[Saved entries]
▬▬▬▬▬▬

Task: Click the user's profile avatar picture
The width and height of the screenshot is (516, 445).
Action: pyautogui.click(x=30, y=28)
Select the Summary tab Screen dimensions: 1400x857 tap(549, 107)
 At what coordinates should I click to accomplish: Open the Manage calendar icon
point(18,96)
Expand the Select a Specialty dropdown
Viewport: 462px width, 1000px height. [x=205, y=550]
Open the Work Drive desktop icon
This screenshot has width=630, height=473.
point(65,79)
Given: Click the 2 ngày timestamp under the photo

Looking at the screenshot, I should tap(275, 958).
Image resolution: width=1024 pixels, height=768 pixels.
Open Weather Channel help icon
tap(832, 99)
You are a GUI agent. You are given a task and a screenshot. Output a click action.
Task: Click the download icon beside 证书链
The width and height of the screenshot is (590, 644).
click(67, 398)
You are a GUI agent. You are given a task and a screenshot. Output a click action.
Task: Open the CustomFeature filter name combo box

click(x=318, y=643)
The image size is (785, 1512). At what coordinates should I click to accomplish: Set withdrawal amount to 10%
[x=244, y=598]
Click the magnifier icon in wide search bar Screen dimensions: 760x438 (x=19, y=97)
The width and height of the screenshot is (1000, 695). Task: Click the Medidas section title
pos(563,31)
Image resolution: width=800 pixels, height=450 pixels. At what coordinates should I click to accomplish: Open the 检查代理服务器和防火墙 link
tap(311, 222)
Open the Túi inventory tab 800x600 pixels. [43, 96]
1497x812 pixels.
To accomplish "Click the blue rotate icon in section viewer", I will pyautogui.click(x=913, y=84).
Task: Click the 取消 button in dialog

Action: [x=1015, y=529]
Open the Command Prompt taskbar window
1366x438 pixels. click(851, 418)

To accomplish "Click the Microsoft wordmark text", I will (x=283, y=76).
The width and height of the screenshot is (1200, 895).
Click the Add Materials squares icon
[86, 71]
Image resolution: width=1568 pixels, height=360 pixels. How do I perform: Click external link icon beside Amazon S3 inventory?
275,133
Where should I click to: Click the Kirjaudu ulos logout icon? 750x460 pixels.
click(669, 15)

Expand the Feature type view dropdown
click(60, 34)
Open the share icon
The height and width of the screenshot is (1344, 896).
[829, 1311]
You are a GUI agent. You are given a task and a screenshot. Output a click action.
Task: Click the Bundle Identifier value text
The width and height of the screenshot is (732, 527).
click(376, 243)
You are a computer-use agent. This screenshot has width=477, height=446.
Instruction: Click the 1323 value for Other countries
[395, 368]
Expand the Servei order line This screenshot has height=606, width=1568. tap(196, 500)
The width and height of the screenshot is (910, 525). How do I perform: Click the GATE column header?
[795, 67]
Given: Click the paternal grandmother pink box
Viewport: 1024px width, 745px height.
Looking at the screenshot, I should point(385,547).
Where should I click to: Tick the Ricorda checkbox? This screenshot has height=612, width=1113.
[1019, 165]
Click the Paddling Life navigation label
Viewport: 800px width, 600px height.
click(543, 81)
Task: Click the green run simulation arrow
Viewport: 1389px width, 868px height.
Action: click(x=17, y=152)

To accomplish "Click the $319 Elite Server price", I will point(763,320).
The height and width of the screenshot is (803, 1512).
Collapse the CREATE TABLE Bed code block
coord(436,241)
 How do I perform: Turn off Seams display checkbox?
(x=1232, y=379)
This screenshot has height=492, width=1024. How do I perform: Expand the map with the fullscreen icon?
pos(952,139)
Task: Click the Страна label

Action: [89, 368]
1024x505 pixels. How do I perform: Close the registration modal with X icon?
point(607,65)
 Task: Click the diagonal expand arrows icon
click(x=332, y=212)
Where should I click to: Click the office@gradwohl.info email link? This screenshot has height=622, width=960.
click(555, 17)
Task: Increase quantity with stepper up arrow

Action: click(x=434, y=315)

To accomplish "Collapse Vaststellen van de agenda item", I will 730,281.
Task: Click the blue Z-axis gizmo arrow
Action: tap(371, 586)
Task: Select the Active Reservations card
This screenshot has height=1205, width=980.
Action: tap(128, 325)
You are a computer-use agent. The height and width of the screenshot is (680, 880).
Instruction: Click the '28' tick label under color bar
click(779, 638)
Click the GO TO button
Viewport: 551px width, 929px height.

▬▬▬▬▬▬

▸ **What this task involves**
All of the data above needs to be written out again, exactly.

▸ **Written solution**
Task: Click the user's profile avatar picture
The width and height of the screenshot is (516, 445).
Action: pyautogui.click(x=30, y=28)
Select the Summary tab Screen dimensions: 1400x857 tap(549, 107)
 At what coordinates should I click to accomplish: Open the Manage calendar icon
point(18,96)
Expand the Select a Specialty dropdown
Viewport: 462px width, 1000px height. [x=205, y=550]
Open the Work Drive desktop icon
This screenshot has width=630, height=473.
point(65,79)
Given: Click the 2 ngày timestamp under the photo

Looking at the screenshot, I should tap(275, 958).
Image resolution: width=1024 pixels, height=768 pixels.
Open Weather Channel help icon
tap(832, 99)
You are a GUI agent. You are given a task and a screenshot. Output a click action.
Task: Click the download icon beside 证书链
The width and height of the screenshot is (590, 644).
click(67, 398)
You are a GUI agent. You are given a task and a screenshot. Output a click action.
Task: Open the CustomFeature filter name combo box

click(x=318, y=643)
The image size is (785, 1512). At what coordinates should I click to accomplish: Set withdrawal amount to 10%
[x=244, y=598]
Click the magnifier icon in wide search bar Screen dimensions: 760x438 (x=19, y=97)
The width and height of the screenshot is (1000, 695). Task: Click the Medidas section title
pos(563,31)
Image resolution: width=800 pixels, height=450 pixels. At what coordinates should I click to accomplish: Open the 检查代理服务器和防火墙 link
tap(311, 222)
Open the Túi inventory tab 800x600 pixels. [43, 96]
1497x812 pixels.
To accomplish "Click the blue rotate icon in section viewer", I will pyautogui.click(x=913, y=84).
Task: Click the 取消 button in dialog

Action: [x=1015, y=529]
Open the Command Prompt taskbar window
1366x438 pixels. click(851, 418)

To accomplish "Click the Microsoft wordmark text", I will (x=283, y=76).
The width and height of the screenshot is (1200, 895).
Click the Add Materials squares icon
[86, 71]
Image resolution: width=1568 pixels, height=360 pixels. How do I perform: Click external link icon beside Amazon S3 inventory?
275,133
Where should I click to: Click the Kirjaudu ulos logout icon? 750x460 pixels.
click(669, 15)

Expand the Feature type view dropdown
click(60, 34)
Open the share icon
The height and width of the screenshot is (1344, 896).
[829, 1311]
You are a GUI agent. You are given a task and a screenshot. Output a click action.
Task: Click the Bundle Identifier value text
The width and height of the screenshot is (732, 527).
click(376, 243)
You are a computer-use agent. This screenshot has width=477, height=446.
Instruction: Click the 1323 value for Other countries
[395, 368]
Expand the Servei order line This screenshot has height=606, width=1568. tap(196, 500)
The width and height of the screenshot is (910, 525). How do I perform: Click the GATE column header?
[795, 67]
Given: Click the paternal grandmother pink box
Viewport: 1024px width, 745px height.
Looking at the screenshot, I should point(385,547).
Where should I click to: Tick the Ricorda checkbox? This screenshot has height=612, width=1113.
[1019, 165]
Click the Paddling Life navigation label
Viewport: 800px width, 600px height.
click(543, 81)
Task: Click the green run simulation arrow
Viewport: 1389px width, 868px height.
Action: click(x=17, y=152)

To accomplish "Click the $319 Elite Server price", I will point(763,320).
The height and width of the screenshot is (803, 1512).
Collapse the CREATE TABLE Bed code block
coord(436,241)
 How do I perform: Turn off Seams display checkbox?
(x=1232, y=379)
This screenshot has height=492, width=1024. How do I perform: Expand the map with the fullscreen icon?
pos(952,139)
Task: Click the Страна label

Action: [89, 368]
1024x505 pixels. How do I perform: Close the registration modal with X icon?
point(607,65)
 Task: Click the diagonal expand arrows icon
click(x=332, y=212)
Where should I click to: Click the office@gradwohl.info email link? This screenshot has height=622, width=960.
click(555, 17)
Task: Increase quantity with stepper up arrow

Action: click(x=434, y=315)

To accomplish "Collapse Vaststellen van de agenda item", I will 730,281.
Task: Click the blue Z-axis gizmo arrow
Action: tap(371, 586)
Task: Select the Active Reservations card
This screenshot has height=1205, width=980.
Action: tap(128, 325)
You are a computer-use agent. The height and width of the screenshot is (680, 880).
Instruction: Click the '28' tick label under color bar
click(779, 638)
Click the GO TO button
Viewport: 551px width, 929px height.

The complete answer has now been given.